Luca asintió, su sonrisa se estiró en una mueca complacida, alentándome a continuar elucubrando.

—La cuestión radica en esa característica física que los distingue —mascullé convencida—. Y si destacaron entre miles de personas desnudas, o estaban tremendos —murmuré socarrona— o Eva llevaba una manzana en la mano, o la serpiente de Adán siseaba.

Luca soltó una risotada divertido y me mordió la barbilla travieso.

—Mi serpiente aún sisea, nena.

—Pues no será porque no le haya tapado la boca.

Rio a carcajadas, contagiándome su risa.

—La has dejado muda unas cuantas veces, sí.

Continuamos riendo retorciéndonos por la cama.

—Espero que recupere pronto el habla —repuse entre carcajadas.

—Quizá si me das a probar tus manzanas… —espetó burlón—, logre balbucear algo.

—Todo sea por iniciar una interesante conversación.

Luca me atrapó risueño bajo él, se inclinó sobre mis senos y succionó voraz mis pezones. Me arqueé contra su cuerpo y me inmovilizó contra el colchón.

—Quieta, nena, creo que está susurrando algo.

Alcé la cabeza para mirarlo maravillada.

—No puedo creer tan rápida recuperación.

—La verdad es que yo tampoco.

Enterré los dedos en su melena y volví a hundir la cabeza en la almohada disfrutando de sus caricias.

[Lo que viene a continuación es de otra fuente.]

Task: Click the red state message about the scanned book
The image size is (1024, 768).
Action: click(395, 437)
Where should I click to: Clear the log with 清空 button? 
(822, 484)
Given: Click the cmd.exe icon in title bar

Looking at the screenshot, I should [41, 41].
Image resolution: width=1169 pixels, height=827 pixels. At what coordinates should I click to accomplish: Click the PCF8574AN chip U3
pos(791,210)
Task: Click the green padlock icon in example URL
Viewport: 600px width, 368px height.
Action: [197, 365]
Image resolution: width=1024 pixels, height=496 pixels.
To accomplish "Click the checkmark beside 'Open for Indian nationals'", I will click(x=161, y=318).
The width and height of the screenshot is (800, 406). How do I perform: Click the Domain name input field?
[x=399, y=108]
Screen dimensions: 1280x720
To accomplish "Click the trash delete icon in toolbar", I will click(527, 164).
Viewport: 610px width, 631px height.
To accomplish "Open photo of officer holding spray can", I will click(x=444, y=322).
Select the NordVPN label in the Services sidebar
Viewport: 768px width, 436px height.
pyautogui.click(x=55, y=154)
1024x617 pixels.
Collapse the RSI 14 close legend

Hicimos el amor y Luca se quedó dormido entre mis brazos, pero, por alguna razón, yo no pude conciliar el sueño. Algo rondaba por mi cabeza, pero no supe qué. Estiré mi mano hacia el bolso que había dejado sobre la mesilla y saqué cuidadosamente el smartphone, procurando no despertarlo.

Abrí el archivo pdf del diario y comencé a leer: «Una efímera bocanada de aire». Bien, por fin se encontraba con Lanzo, pensé tan nerviosa como ilusionada. Respiré hondo y me sumergí en la historia, en aquel siglo y en el corazón de Alonza.